:: TEXTO CITADO ::
Contudo, a permanência do marxismo como método de análise e interpretação da vida em sociedade é um fato de todos os dias, ainda que submetido aos rigores, pelo lado dos antimarxistas, de uma crítica que vai da desqualificação intelectual ao mero desdém. Enfim, o pensamento de Marx, e de Engels, continua a atrair a atenção de estudiosos de filosofia, política, sociologia, economia, antropologia. E a fidelidade ideológica ainda reúne muita gente em torno dele, no mundo todo. Isso, embora sua obra, para quem o vê apenas como um nome por trás de uma utopia que teve a validade vencida quando a União Soviética se desfez, tenha se esvaído como uma espécie de inutilidade histórica. Essa será, porém, uma simplificação. Pois não há como negar que Marx foi um dos mais importantes pensadores do século XIX.

:: BLOCO DE DADOS ::
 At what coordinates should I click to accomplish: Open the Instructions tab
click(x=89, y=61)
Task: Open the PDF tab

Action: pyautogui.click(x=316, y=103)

:: TRABALHO A REALIZAR ::
Cite sem alterações a parte do texto sobre o marxismo que começa nas palavras "Contudo, a permanência" e para logo depois de "do século XIX.".

:: RESPOSTA ::
Contudo, a permanência do marxismo como método de análise e interpretação da vida em sociedade é um fato de todos os dias, ainda que submetido aos rigores, pelo lado dos antimarxistas, de uma crítica que vai da desqualificação intelectual ao mero desdém. Enfim, o pensamento de Marx, e de Engels, continua a atrair a atenção de estudiosos de filosofia, política, sociologia, economia, antropologia. E a fidelidade ideológica ainda reúne muita gente em torno dele, no mundo todo. Isso, embora sua obra, para quem o vê apenas como um nome por trás de uma utopia que teve a validade vencida quando a União Soviética se desfez, tenha se esvaído como uma espécie de inutilidade histórica. Essa será, porém, uma simplificação. Pois não há como negar que Marx foi um dos mais importantes pensadores do século XIX.